*** Opening RECORDS FOR THE TASK ***
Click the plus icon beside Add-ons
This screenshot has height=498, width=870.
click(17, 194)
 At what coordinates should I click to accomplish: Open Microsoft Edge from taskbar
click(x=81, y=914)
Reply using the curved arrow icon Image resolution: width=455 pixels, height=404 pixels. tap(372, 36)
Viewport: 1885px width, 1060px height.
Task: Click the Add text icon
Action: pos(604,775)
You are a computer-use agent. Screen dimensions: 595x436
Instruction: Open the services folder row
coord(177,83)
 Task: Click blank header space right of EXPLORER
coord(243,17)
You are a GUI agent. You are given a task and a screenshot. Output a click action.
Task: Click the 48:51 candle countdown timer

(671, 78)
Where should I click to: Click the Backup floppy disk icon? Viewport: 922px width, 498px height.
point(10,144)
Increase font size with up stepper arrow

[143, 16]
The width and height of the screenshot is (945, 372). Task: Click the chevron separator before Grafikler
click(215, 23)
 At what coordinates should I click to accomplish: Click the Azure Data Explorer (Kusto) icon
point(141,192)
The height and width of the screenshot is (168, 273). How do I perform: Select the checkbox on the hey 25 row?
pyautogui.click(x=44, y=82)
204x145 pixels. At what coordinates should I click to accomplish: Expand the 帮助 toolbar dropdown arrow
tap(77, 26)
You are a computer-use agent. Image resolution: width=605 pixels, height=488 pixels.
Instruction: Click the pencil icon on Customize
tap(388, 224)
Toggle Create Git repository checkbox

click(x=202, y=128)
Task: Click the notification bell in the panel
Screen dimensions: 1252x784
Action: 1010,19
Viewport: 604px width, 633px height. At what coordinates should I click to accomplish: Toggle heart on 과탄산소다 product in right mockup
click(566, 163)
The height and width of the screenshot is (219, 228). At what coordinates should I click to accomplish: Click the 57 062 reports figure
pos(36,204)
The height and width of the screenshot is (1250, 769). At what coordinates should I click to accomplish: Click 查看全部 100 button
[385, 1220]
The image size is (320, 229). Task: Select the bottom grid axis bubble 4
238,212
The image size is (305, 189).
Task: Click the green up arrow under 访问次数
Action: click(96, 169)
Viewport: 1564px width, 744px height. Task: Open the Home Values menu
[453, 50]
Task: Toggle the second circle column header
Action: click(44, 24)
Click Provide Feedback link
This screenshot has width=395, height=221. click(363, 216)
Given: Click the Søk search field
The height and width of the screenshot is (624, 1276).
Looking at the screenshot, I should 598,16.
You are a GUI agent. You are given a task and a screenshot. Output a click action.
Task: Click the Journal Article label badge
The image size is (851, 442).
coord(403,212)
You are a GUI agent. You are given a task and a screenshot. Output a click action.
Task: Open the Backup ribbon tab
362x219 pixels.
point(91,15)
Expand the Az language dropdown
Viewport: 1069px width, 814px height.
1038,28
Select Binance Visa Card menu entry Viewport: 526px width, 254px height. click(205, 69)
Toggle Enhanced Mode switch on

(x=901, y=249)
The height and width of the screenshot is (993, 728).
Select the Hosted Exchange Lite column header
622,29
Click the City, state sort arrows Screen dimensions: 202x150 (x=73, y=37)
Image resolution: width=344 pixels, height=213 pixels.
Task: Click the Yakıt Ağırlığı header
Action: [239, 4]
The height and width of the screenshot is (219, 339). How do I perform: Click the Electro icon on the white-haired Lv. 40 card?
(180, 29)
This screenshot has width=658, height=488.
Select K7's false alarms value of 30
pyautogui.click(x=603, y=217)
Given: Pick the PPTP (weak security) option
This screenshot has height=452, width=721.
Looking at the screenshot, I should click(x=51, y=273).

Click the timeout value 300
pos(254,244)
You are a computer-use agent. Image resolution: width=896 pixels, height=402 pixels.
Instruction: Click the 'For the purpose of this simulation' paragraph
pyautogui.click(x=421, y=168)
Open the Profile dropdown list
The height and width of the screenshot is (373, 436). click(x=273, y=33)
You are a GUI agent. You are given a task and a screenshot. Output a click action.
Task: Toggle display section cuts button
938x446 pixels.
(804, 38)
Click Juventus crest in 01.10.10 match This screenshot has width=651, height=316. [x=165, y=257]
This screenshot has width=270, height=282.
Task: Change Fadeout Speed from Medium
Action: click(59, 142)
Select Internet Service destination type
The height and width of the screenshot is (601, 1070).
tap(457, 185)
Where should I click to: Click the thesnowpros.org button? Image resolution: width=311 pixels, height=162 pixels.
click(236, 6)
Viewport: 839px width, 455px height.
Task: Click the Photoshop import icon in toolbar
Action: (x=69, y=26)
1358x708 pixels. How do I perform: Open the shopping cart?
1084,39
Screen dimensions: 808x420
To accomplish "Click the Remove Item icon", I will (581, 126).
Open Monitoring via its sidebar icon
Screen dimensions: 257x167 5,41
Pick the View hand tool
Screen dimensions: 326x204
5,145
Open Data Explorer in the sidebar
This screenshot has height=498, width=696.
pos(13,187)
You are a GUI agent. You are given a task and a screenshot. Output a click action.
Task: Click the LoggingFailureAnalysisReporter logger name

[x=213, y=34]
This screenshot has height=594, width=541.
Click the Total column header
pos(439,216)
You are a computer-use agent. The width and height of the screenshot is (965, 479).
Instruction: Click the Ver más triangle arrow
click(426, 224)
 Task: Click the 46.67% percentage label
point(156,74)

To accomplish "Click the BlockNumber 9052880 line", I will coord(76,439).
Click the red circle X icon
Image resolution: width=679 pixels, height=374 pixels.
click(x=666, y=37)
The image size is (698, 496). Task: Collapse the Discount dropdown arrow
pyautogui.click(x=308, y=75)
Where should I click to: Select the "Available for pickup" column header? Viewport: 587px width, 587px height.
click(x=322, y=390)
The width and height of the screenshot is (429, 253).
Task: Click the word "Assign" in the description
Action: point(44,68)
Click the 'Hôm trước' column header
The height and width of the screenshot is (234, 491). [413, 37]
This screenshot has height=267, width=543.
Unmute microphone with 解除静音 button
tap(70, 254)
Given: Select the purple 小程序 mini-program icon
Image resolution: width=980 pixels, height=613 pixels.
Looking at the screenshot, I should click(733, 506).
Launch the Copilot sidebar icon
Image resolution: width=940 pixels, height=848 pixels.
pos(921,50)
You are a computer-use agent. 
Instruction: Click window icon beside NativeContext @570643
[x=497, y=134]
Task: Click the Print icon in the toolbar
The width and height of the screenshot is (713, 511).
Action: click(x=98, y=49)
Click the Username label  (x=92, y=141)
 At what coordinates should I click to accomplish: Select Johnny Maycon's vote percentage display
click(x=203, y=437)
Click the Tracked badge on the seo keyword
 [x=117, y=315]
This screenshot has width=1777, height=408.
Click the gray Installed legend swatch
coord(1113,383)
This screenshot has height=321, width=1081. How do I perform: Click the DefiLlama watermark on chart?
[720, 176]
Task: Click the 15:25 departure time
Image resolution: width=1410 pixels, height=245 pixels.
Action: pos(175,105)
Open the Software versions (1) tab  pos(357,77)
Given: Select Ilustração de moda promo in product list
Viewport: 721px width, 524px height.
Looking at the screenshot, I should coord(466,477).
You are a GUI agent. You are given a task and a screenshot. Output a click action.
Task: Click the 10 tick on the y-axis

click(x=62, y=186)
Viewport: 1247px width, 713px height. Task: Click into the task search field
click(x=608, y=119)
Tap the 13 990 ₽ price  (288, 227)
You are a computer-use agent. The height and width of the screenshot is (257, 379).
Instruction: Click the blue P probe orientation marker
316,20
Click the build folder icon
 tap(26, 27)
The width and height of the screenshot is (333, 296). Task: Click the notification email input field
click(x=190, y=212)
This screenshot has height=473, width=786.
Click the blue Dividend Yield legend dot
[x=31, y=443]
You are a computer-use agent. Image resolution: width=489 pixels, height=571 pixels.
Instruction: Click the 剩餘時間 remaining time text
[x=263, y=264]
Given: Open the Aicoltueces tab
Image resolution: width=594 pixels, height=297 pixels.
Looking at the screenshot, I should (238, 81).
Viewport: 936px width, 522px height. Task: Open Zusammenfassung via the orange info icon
*** Closing RECORDS FOR THE TASK ***
DIRECTIONS FOR THIS TASK
Working from the data above, extract solely the lines from the one containing "Click Juventus crest" through the one containing "Select Internet Service destination type", exactly as they appear, both included.

COMPLETED EXERCISE
Click Juventus crest in 01.10.10 match This screenshot has width=651, height=316. [x=165, y=257]
This screenshot has width=270, height=282.
Task: Change Fadeout Speed from Medium
Action: click(59, 142)
Select Internet Service destination type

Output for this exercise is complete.